*Task requirements*.
For the material that follows, list every line containing the word "Toggle".

*Stored data*.
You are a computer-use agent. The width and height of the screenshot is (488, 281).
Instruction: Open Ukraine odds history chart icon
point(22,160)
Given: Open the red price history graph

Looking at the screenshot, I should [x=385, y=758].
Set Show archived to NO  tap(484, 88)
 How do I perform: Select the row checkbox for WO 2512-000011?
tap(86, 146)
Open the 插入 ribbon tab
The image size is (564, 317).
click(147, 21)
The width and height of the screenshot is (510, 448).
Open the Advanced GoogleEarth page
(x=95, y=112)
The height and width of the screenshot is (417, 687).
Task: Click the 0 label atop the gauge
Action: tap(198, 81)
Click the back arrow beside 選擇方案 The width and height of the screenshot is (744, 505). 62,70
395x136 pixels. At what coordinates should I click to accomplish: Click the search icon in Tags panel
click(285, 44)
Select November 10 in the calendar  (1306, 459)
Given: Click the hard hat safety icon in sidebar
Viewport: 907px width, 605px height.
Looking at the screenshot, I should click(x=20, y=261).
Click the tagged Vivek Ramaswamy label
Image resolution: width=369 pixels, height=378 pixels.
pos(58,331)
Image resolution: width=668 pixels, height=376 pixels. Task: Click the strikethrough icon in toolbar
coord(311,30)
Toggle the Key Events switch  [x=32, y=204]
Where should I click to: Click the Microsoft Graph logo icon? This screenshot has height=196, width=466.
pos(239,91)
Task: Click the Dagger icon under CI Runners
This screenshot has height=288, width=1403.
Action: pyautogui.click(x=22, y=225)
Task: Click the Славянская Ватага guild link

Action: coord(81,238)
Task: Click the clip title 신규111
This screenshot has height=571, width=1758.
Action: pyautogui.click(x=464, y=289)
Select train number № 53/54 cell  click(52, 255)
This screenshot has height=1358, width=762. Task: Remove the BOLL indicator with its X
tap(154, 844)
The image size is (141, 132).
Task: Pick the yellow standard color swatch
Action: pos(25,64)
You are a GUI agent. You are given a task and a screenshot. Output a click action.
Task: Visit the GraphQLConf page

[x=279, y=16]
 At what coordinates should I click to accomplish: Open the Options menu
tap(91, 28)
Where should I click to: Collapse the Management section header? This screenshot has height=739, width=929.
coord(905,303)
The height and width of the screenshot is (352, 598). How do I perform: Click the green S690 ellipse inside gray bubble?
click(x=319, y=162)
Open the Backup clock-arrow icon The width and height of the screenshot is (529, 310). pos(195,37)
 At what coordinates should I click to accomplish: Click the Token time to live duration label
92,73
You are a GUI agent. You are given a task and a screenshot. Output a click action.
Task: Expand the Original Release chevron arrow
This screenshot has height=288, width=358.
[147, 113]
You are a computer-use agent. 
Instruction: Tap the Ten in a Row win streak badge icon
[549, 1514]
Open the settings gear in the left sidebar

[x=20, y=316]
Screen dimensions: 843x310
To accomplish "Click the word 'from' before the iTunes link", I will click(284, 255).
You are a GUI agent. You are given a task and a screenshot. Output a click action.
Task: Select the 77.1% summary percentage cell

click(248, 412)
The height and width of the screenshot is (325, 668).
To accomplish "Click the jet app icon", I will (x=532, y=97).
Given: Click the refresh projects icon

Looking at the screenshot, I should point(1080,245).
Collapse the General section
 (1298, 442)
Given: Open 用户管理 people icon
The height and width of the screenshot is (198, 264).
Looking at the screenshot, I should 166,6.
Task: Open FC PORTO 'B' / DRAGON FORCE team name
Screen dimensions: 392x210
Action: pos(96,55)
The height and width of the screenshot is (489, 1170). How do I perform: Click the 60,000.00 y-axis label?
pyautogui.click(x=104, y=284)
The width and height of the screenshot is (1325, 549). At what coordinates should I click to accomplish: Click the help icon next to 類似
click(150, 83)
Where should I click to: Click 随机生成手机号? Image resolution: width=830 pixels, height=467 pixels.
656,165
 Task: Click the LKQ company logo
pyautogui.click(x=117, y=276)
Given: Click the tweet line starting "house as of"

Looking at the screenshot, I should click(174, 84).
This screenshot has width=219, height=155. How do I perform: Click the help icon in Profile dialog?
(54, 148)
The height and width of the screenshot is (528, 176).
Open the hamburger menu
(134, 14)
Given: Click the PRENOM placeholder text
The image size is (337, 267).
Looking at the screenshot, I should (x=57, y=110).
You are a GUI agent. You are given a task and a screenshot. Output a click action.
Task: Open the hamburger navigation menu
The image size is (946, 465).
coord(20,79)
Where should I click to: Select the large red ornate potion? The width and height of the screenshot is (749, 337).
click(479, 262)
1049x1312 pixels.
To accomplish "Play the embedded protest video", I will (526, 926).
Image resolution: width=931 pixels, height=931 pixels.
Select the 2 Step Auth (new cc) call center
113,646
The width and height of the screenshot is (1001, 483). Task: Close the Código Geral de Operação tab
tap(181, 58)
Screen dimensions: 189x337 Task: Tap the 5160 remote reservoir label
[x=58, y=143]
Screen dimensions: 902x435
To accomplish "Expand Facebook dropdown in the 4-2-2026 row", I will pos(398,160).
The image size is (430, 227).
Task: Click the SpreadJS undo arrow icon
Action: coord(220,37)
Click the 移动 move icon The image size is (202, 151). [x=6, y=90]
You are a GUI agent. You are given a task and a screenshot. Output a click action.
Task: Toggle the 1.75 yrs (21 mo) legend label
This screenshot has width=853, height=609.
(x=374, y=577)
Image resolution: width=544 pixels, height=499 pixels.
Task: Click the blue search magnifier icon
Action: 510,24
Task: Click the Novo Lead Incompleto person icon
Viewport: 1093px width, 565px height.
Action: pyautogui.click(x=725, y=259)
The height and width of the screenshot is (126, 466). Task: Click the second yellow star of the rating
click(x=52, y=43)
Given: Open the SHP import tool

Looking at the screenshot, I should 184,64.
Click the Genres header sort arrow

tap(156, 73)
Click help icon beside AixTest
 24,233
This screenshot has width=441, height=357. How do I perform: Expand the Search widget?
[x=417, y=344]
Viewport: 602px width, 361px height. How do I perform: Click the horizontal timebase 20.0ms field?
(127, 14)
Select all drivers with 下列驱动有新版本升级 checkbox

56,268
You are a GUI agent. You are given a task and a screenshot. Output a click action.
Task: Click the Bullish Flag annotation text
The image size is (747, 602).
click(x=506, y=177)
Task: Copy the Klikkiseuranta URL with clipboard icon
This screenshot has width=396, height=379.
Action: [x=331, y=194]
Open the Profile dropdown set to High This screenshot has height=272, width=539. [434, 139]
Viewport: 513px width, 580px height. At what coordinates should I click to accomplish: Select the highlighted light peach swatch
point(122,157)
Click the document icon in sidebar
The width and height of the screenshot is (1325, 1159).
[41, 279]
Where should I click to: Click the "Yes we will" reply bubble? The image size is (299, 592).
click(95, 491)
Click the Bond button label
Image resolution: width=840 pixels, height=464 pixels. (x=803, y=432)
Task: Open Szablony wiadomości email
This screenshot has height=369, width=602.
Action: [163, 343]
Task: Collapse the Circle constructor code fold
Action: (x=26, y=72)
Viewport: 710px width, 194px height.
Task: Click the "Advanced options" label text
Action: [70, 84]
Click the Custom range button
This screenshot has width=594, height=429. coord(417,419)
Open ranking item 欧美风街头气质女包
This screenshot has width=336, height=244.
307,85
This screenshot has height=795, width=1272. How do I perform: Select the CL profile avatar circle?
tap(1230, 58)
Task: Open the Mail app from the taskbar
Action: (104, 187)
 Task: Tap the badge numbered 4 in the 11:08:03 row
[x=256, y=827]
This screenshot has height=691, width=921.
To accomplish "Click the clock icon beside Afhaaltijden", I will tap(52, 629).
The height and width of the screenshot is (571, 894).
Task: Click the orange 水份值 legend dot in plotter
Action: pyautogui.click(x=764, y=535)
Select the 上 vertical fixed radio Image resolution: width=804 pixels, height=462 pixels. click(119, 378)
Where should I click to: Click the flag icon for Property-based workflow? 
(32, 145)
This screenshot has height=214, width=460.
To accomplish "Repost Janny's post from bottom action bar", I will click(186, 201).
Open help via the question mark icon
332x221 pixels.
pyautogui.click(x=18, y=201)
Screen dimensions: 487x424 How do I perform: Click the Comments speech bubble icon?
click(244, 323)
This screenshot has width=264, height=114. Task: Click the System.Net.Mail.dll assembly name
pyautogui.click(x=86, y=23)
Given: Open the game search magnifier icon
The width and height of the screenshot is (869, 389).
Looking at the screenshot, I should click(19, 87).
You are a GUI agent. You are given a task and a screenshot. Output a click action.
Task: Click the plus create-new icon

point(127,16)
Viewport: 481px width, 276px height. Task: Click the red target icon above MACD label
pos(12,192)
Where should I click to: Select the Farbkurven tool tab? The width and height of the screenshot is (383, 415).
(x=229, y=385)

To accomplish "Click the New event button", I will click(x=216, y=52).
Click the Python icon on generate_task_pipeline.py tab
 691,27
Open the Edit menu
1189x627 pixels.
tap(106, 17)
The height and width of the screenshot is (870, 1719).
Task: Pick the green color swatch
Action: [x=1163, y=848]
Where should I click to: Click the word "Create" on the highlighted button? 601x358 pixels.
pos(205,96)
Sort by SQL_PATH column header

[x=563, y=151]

*Response to the task*.
Toggle the Key Events switch  [x=32, y=204]
Task: Toggle the 1.75 yrs (21 mo) legend label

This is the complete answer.